The care planning process in long term care can seem like a daunting task as the care plans must be individualized and follow state and federal regulations as well as current standards of practice but also be user friendly. The more the individual is kept in focus, however, the easier the mission becomes. Care plans are the action plan created by residents and staff on what will be done to get the resident from where they are to where they want to be.
Let’s get some mistakes to avoid out of the way first. Don’t create the care plan independently without including the resident. Sometimes the care plans are created ABOUT the resident but not WITH the resident which may not reflect their goals or wishes. These care plans are created because the regulations say so and then are forgotten about until the next care plan meeting. Think of care plans as an action plan that involves the resident and is referred to frequently to check progress and adjusted as needed in order to meet goals.
There are three ways or styles in writing care plans. They can be “resident planned” which sounds like the resident wrote it, ex. “I would like smaller portioned meals”. They can be “PES-like”, using Problem-Etiology-Signs/Symptoms from the Nutrition Care Process. They can also be “resident stated” using the term resident or stated name, ex. “Mrs. Smith is overweight and wants to lose weight so walking is easier for her.”
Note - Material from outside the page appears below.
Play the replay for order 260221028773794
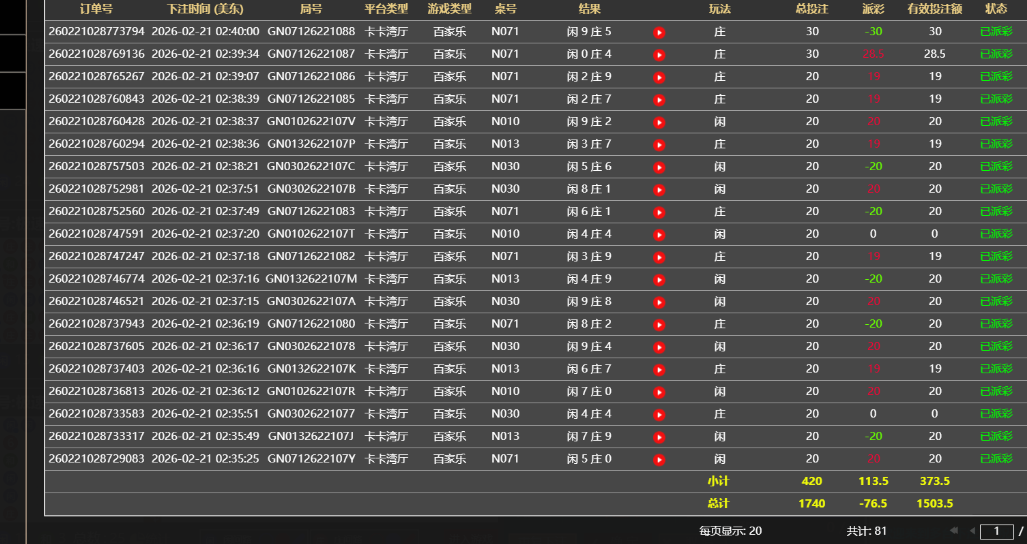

Once the style in which the care plan is written is established, then identify problems/needs or strengths. This comes from the assessment which includes record review, observation, interview, MDS and CAA. Check to see if there is a hospital care plan available to review as the goals from this might need to be continued. Identify resident preferences which is their self-assessment of problem/need/strength.
Next, develop goals which need to be measureable, reasonable and attainable. We need to offer suggestions on how to meet goals and provide education. Find out if they have a time frame in mind to achieve the goal. It’s important to note if the resident is committed to working towards the goal. Remember to keep the problems and goals related.
Interventions are the things that are going to happen in order to meet the goal. In other words, they reflect the problem and help achieve the goal. If the resident is capable of or committed to working toward the goal, include the resident’s actions in the care plan approach as well as the progress note and/or assessment. If the resident is not committed to working toward the goal but still wants the goal, include this in care plan approach (education) and in progress note and/or assessment.
Remember that the care plan should be updated as needed. Update as conditions change, as goals are met, as interventions are determined to be ineffective, or as specific treatable causes of nutrition- related problems (anorexia, impaired chewing, etc.) are identified. If nutritional goals are not achieved, different or additional pertinent approaches are considered and implemented as indicated.
Finally, documentation shows you are “living” the care plan. Starting with the initial care plan documentation, use the nutrition assessment and resident/family interview as a basis for the care plan and write the care plan using the nutrition diagnosis as a guide. Then follow up with documentation in- between quarterlies and at the quarterly to explain where the resident is regarding the nutrition goal and address any changes in the plan.